# How to Create Your Own DRG Files with _steAlth_'s DRG Author



## khattam_ (Jul 14, 2007)

Hey ppl,
Have come up with this

Please read the readme included for the tutorial...

New Version 0.2:
Download _steAlth_'s DRG Author and Reconstructer v0.2

Old Version 0.1:
Download _steAlth_'s DRG Author and Reconstructer

Learn about IDoser from:
*www.i-doser.com

This software has also been included with Digit this month (July 2007).

My program can make DRG files that can be played with IDoser.


----------



## Quiz_Master (Jul 15, 2007)

Can you give a little info here about this. Can't download from Rapidshare...Right now.


----------



## Projjwal (Jul 15, 2007)

What it about ??? pls post about it.

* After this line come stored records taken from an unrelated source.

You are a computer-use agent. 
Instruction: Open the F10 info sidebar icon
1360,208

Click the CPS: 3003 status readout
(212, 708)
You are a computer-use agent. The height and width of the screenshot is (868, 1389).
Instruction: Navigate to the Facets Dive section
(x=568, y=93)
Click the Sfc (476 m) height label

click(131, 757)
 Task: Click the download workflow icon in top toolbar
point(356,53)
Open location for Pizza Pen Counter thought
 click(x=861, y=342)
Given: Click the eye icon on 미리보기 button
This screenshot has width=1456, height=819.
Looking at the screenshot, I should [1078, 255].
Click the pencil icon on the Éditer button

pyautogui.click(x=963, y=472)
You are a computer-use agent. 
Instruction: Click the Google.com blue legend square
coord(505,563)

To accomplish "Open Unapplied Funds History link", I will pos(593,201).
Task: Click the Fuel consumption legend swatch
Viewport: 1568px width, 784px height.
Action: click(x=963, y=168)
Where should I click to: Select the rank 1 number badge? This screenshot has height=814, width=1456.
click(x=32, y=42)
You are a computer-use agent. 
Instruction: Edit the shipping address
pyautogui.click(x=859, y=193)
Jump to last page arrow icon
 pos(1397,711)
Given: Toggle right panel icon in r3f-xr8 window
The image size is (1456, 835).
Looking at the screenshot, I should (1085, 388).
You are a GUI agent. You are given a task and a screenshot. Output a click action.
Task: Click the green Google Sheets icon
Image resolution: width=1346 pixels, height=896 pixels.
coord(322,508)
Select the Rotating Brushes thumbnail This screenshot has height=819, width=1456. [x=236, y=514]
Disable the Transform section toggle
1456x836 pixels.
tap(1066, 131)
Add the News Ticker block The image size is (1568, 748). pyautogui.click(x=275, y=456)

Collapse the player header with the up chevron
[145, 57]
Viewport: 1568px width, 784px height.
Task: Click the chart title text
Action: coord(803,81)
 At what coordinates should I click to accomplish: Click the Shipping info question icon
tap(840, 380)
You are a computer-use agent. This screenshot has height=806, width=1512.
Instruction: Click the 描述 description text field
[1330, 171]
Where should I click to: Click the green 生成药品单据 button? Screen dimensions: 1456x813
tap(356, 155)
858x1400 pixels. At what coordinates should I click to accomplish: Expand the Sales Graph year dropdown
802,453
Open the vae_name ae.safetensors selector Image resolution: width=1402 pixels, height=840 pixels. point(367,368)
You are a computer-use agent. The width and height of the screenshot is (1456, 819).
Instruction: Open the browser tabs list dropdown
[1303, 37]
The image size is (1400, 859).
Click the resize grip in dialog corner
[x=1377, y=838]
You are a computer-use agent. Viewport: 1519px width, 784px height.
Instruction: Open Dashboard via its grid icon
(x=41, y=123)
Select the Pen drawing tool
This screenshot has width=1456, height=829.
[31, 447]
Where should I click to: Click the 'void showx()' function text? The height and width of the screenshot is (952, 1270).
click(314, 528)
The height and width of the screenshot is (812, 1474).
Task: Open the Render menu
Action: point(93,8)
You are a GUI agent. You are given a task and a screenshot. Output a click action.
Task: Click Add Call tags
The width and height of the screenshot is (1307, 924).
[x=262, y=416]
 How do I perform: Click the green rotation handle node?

I got it frm *www.thinkdigit.com/forum/showthread.php?t=54643


----------



## khattam_ (Jul 17, 2007)

Download and read the readme for details...


----------



## gauravakaasid (Jul 17, 2007)

but what is this all about? care to elaborate?


----------



## khattam_ (Jul 19, 2007)

gauravakaasid said:
			
		

> but what is this all about? care to elaborate?



Original post edited. Enough info added...


----------